But measures of spread are all around. From test scores from when you found that you scored in the 99th percentile on the LSAT. Economists use measures of spread to study income inequality. Investors use them to try to identify price bubbles. Bubbles they might want to try to avoid. Gamblers use them to try to figure out how much they might win or lose. Posters use measures of spread of help calculate margins of error.

So yeah, they come up in real life and heads up - there's some math coming your way. We're not going to spend a lot of this series doing calculations, but for this one, it's important.

[Opening music]

Let's do a thought experiment to compare measures of spread. And since you're probably watching this on YouTube on right, we'll talk about YouTube viewers and their ages.

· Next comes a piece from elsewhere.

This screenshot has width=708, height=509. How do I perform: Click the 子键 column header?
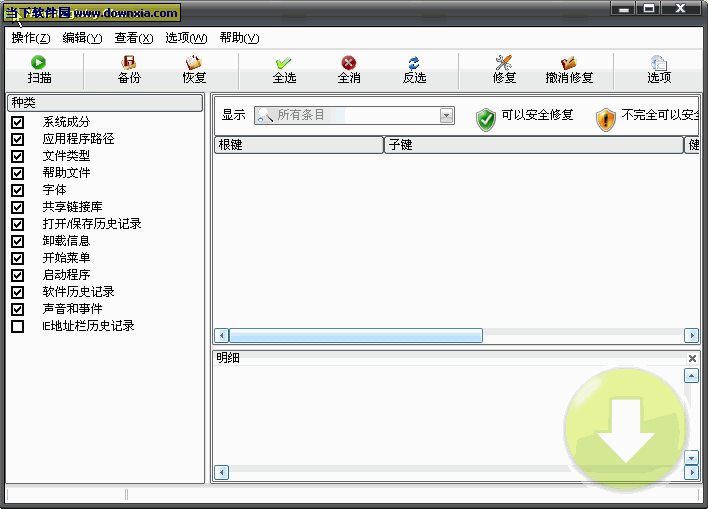pyautogui.click(x=533, y=145)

You're a Youtuber with big dreams and amazing content. But as a growing channel, you need to know more about your audience. YouTube will give you some information about this, usually in the form of a fancy chart. One of the pieces or information you can calculate in the range of your audience's age. Range takes the largest number of our data set and subtracts the smallest number in the set to give us the distance between these two extremes. The largest the distance, the more spread out our data is.

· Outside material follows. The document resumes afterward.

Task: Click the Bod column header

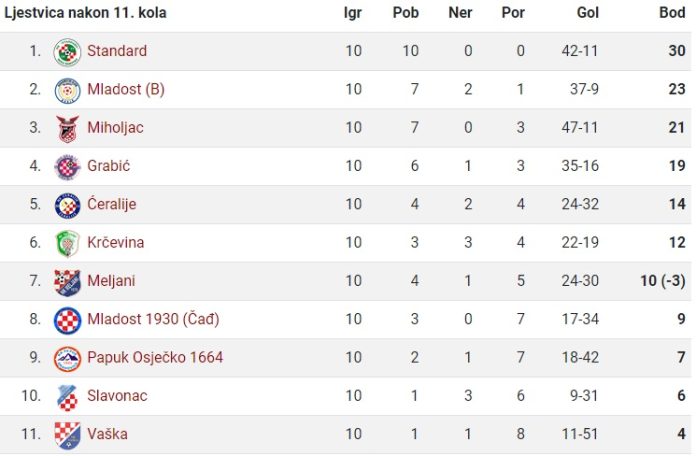Action: tap(672, 12)
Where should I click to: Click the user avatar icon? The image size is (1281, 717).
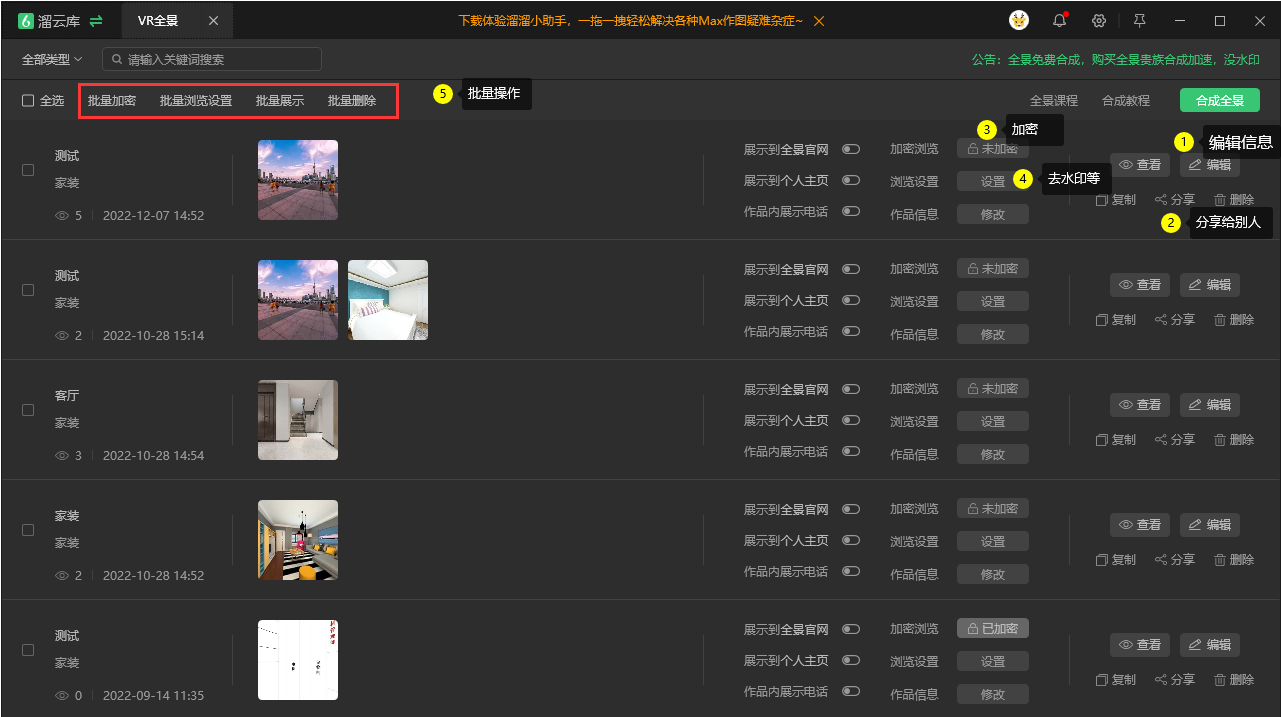click(x=1019, y=20)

With the range, we're able to quantify the distance between our most extreme points. We can often sense the groups are different, and our ranges confirm it. If we looked at the range of your audience's age, we get a better idea of the full spectrum of people who watch.

If you have 13-year-olds watching, you might want to limit the adult content, but if you have people over 40 watching, you may still need to explain some of the slang you're using. #lit, #fam. Am I doing that correctly?

But the range won't tell you about your core audience. These are the people who you appeal to most. This might be better summarized by the interquartile range or IQR which doesn't consider extreme values. The IQR looks at the spread of the middle 50% of your data.

So in this example, the ages of your audience, the IQR will give you a better idea of who is the primary group watching you. A lifestyle guru like Bethany Mota might have an IQR of or 13-25, whereas I may guess somebody like John Oliver has an IQR that older - maybe in the range of 22-40. Their overall range can be similar; I'm there are 13-year-olds and 60-year-olds watching both of the channels, but the IQR gives us a better idea of their core audience.

So let's introduce numbers and do a little math: let's say 10 basketball players have scored the following number of points in the first part of the game: 1, 3, 3, 4 , 5, 6 , 6, 7, 8 , and 8.

The median is 5.5. That divides that data in two halves. To divide it further in quarters, we find the median of each of those halves which are 3 and 7. Q1 and Q3 respectively. The 4 quartiles here are from 1-3, 3-5.5, 5.5-7, and 7-8. The IQR is the difference between Q3 and Q1, or in this case 7 minus 3 which is 4.

If the median is closer to one of the ends of the IQR, it means that quartile has a smaller range. Since each quartile has the same number of data points, it means that for that quartile, the same amount of points are closer to each other. But we're still losing a lot of information about how to spread out all the data is, since only two of the data points are being used to calculate the range and the interquartile range.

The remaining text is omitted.